Tuesday, February 22, 2011

Las culpas ajenas

Las culpas ajenas

Sin respuestas razonables, ni razones convincentes que acoten preguntas, cierren capítulos en nuestra historia insular y hagan mover la sociedad cubana al futuro, el gobierno de Cuba se ha limitado a apuntar las culpas de las calamidades sociales y económicas del país a otros.

Las culpas ajenas llenan las páginas de esos periódicos que día a día blanquean razones, y silencian capítulos de nuestra historia. Mientras, florecen los titulares de optimismo y de glorificación a lo que no existe, callando la tragedia individual de la población cubana en su diario arrastrar por la vida.

Si los apagones eléctricos e informáticos existen, el argumento fácil y seguro es cargarle al bloqueo las culpas.

Nadie habla que La Habana recibe toneladas de petróleo gratis de Venezuela, ni tampoco que hoy un cable conecta internet a los voceros del gobierno. Cuba y el cubano sigue teniendo orfandad de conexión y de electricidad, mientras el papel impreso y las líneas de noticias del gobierno navegan por internet, deshojando culpabilidad en otros y vendiendo una bondad inexistente en el sistema.

Miles, millones de ciudadanos persiguen una visa para los Estados Unidos, o un pasaporte para España, una balsa para escapar a República Dominicana u Honduras. Y la culpa aparece señalando otras direcciones perdidas de la geografía política cubana.

La juventud rechaza el estudio porque el futuro no le brinda oportunidad de dinero en la profesión, o porque los años de servicio social les encarcelan los sueños de huir, escapar es la diaria profesión de sobrevivir un país encarcelado en la política de desgobierno.

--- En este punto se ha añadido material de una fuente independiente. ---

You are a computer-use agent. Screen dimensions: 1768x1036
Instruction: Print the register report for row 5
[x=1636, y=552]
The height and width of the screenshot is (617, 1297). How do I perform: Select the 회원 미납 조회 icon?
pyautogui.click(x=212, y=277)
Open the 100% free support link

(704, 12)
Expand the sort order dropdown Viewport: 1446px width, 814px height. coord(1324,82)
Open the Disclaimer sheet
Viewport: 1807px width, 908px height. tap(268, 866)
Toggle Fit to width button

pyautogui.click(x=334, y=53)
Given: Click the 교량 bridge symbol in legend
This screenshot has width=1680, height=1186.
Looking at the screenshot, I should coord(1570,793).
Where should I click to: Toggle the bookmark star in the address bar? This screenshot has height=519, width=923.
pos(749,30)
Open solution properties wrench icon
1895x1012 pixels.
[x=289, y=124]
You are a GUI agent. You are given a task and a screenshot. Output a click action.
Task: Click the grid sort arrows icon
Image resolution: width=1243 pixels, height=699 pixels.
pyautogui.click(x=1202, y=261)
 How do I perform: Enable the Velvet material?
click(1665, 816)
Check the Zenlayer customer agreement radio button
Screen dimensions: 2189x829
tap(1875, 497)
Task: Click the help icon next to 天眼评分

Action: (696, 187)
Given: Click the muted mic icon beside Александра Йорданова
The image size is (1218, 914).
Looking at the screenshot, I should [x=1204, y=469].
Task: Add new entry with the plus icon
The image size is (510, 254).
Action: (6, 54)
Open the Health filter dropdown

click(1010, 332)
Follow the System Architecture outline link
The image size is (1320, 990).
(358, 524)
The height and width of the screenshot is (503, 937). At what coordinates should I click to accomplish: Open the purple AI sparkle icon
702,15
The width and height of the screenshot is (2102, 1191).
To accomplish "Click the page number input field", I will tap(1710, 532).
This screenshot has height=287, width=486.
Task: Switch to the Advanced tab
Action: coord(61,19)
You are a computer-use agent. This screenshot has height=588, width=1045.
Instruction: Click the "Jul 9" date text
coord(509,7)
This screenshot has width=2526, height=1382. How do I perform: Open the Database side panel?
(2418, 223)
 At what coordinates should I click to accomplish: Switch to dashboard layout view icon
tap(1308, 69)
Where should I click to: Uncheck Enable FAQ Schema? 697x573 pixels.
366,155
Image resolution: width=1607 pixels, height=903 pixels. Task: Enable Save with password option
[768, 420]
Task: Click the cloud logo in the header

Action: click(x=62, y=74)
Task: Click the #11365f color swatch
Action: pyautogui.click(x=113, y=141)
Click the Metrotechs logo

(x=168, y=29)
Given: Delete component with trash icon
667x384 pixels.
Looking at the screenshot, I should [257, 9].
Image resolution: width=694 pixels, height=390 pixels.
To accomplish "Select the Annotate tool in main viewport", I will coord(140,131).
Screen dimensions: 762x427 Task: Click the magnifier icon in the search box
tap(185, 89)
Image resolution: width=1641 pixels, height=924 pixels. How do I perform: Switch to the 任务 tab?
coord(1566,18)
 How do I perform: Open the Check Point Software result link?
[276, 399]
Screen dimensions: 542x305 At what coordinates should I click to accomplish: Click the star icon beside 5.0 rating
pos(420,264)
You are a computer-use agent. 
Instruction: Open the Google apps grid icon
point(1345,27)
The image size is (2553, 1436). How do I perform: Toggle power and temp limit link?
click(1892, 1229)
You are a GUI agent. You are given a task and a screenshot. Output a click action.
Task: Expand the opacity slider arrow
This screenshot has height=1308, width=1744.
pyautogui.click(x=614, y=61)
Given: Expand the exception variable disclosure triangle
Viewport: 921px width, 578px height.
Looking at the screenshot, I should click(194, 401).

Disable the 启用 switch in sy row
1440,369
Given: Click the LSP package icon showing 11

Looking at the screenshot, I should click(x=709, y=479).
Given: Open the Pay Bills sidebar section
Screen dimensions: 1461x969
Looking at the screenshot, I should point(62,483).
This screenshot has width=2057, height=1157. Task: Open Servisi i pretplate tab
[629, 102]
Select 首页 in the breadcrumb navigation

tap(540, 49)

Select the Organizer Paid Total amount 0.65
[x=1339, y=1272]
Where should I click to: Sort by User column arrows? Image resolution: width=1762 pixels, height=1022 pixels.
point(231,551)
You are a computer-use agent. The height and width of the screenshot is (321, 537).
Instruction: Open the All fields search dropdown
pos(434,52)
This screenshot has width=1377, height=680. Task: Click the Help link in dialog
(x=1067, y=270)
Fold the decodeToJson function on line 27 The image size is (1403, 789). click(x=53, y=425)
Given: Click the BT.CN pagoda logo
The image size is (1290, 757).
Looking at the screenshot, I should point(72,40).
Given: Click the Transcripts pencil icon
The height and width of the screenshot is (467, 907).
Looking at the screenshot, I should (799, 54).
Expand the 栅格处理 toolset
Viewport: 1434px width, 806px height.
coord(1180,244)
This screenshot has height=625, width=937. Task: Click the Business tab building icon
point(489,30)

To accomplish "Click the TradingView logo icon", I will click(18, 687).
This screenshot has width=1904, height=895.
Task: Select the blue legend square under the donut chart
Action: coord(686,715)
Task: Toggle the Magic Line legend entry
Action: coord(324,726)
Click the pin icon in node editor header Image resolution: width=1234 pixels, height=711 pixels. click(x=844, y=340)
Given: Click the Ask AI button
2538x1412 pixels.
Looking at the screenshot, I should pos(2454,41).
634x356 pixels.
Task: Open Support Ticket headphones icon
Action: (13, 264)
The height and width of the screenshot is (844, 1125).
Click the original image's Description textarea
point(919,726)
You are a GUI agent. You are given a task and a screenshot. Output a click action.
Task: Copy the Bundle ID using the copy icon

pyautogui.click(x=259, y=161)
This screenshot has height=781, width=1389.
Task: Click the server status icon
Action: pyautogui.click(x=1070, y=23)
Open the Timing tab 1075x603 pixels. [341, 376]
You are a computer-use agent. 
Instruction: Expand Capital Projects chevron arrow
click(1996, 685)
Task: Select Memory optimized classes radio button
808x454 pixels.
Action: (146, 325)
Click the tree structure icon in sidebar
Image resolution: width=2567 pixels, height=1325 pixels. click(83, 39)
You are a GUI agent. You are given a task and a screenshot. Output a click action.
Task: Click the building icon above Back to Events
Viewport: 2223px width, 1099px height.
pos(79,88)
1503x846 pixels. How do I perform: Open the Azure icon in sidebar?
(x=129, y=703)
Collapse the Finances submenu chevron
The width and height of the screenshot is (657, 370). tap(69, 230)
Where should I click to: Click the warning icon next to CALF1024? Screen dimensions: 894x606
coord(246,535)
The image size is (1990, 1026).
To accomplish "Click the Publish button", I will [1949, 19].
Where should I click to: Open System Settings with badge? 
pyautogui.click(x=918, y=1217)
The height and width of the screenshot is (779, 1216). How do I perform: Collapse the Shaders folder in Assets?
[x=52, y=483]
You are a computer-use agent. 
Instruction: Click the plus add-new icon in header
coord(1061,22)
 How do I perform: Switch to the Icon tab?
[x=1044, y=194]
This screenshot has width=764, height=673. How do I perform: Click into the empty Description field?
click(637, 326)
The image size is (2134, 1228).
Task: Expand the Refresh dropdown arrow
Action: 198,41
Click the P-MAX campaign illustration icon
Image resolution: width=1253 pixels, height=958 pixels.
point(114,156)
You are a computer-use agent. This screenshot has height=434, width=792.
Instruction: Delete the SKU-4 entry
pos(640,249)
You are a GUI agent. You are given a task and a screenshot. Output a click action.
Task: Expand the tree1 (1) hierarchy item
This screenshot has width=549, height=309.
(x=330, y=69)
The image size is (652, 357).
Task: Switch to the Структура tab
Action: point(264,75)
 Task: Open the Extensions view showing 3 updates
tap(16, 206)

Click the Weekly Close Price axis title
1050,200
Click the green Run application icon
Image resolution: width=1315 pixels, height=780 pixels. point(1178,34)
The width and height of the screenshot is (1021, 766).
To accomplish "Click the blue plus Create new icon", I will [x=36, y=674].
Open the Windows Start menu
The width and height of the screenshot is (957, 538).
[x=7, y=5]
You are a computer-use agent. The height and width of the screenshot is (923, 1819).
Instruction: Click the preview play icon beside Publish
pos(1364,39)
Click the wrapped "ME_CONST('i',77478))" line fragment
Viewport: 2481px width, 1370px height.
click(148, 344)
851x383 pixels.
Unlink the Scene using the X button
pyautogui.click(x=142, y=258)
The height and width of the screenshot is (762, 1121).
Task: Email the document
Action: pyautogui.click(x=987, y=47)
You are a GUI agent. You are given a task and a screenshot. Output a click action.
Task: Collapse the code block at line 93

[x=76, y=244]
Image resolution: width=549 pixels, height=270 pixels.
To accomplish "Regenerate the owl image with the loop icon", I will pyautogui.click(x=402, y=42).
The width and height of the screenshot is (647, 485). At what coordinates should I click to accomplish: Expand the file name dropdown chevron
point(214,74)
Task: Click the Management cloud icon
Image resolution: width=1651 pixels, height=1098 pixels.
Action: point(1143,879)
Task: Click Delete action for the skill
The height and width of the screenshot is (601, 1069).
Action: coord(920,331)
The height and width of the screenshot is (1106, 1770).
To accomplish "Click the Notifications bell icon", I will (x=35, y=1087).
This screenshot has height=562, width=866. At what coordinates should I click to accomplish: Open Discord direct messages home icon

Pero los culpables son otros. Que en nuestra mesa no haya café, el azucar haya que importarla de cualquier lugar alejado de las costas cubanas, la comida del turista tenga que venir de Estados Unidos o de España, y el cemento solo exista para hoteles y no para reparar La Habana en derrumbe, son culpas ajenas que rutinariamente oímos en la prensa única y en los medios sociales de la web.

Para nada sirve recordar que antes de que los que hoy maltratan la silla presidencial subieran al trono, Cuba se autoabastecía de azucar y exportaba, de café, construía hoteles y viviendas, y los principales componentes de nuestra cocina criolla venían del mercado nacional.

Que existían problemas. Nadie lo ocultaba, y nadie culpaba a los gobiernos ajenos mas allá que a los políticos locales. Hoy esos problemas son los mismos y peores. Las villas miserias de los 50 hoy se han multiplicado en las ciudades, como metastasis de un cáncer que no florece en Varadero, y en los resortes turísticos para extranjeros.

Pero la culpa sigue siendo ajena. Hasta en eso la razón ha abandonado la isla. Y una prensa absolutista y muda solo regala el triste cuadro de la abulimia comunista: mentir, callar, apuntar el dedo a cualquier otro. Casi siempre con la mente sentada en el Norte.

Legiones de voceros, oficiales y ministros hoy colorean el mapa mundial. Escriben libros unos en España, ofrecen entrevistas en la television local de Miami, o lanzan una carrera de pintura para ganar unos dólares que condenaron ayer en la isla.

Son los mismos. Las mismas máscaras adornan su rostro. La legión de justificadores se extiende hasta los miembros de una catedra que ha ganado líneas en la prensa mundial como bloggers independientes. Aquí, allá, todos apuntan hacia algún lugar, diferente a sí mismos.

Si no admitimos nuestra propia culpa, y asumimos personalmente la responsabilidad por lo que ocurre en Cuba, mucho menos se puede escribir para que otros lancen la primera piedra y rompan a ídolos de barro que han usurpado la voluntad ciudadana en nombre de ideologías y revoluciones inexistentes.

Las culpas siguen siendo nuestras. Si ayer, en los períodos más oscuros de la república, se podia publicar una línea disidente, y hoy no se puede en virtud de divinidades ideológicas, es nuestra culpa personal. No hay culpables ajenos a nuestra condición de esbirros y víctimas.

Creamos nuestros propios grilletes y tenemos que quitarnoslo nosotros, y no esperar que el mana liberardor nos venga del cielo, o de algún punto de la geografía libre del planeta.

Mire Cuba hacia Libia, mire Cuba hacia Egipto, mire Cuba hacia cada uno de los puntos donde sus pueblos se levantan ellos mismos.

La vida ha demostrado que las culpas tienen nombres cotidianos: la resignación al silencio, el escape y el pesimismo a la lucha. Cualquier otra respuesta es pura hipocrecia del que escribe, venga de donde venga la escritura, aún si la tinta es del propio lápiz y no del que le presta el gobierno.